### [Passage]
Reader Robert Hayes of Kailua-Kona, Hawaii, asks: “Is there some way a small, nondeadly atomic bomb could somehow blow apart a tornado as it forms, averting any damage the storm might bring?”

While some might assume this idea to be an absurd one, we were willing to check it out (even the “nondeadly atomic bomb” part). And lo, it turns out that researchers are currently hard at work devising ways to control the weather—particularly disastrous weather systems like tornados and hurricanes—and hope to put their ideas to the test in the coming decades. Any storm depends on a host of complex, interrelated drivers, like heat flows and wind movements. The basic anti-storm strategy is to take the smallest of these factors, the one most amenable to change, and change it—in the manner, say, of throwing a wrench into the smallest cog at a factory in hopes that disrupting one part of the system will cause the entire assembly line to shut down.

[Related: 8 otherworldly photos of tornadoes and other Midwest storms]

Yet disrupting even one little part of a storm system, especially a system as massive as a hurricane, which can produce as much energy as the total global power output, will be mighty difficult. Here are three ideas in the works:

1. Research indicates that in order to form, a tornado needs both a cold, rainy downdraft and a warm updraft. To stop a tornado from forming, just heat this cold downdraft until it’s cold no longer. And how would one do this, you ask? Simple: Blast it with beams of microwaves from a fleet of satellites. The satellites would collect solar energy, transform it into microwaves, and send a beam down to Earth. The beams would be focused on cold downdrafts, heating them like last night’s leftovers. The European Space Agency has funded initial studies on building this type of satellite, though it hopes to use the satellites as high-altitude solar-power stations, not as weather modifiers.

### [Stated goal]
Can you repeat the part of the tornado text that opens with the words containing "1. Research indicates" and closes with "as weather modifiers.", swapping "microwaves" for "radio waves"?

### [Supplied information]
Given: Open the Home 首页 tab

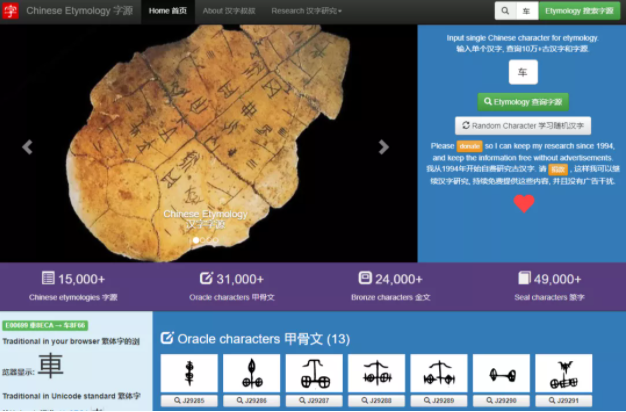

### [Output of the task]
1. Research indicates that in order to form, a tornado needs both a cold, rainy downdraft and a warm updraft. To stop a tornado from forming, just heat this cold downdraft until it’s cold no longer. And how would one do this, you ask? Simple: Blast it with beams of radio waves from a fleet of satellites. The satellites would collect solar energy, transform it into radio waves, and send a beam down to Earth. The beams would be focused on cold downdrafts, heating them like last night’s leftovers. The European Space Agency has funded initial studies on building this type of satellite, though it hopes to use the satellites as high-altitude solar-power stations, not as weather modifiers.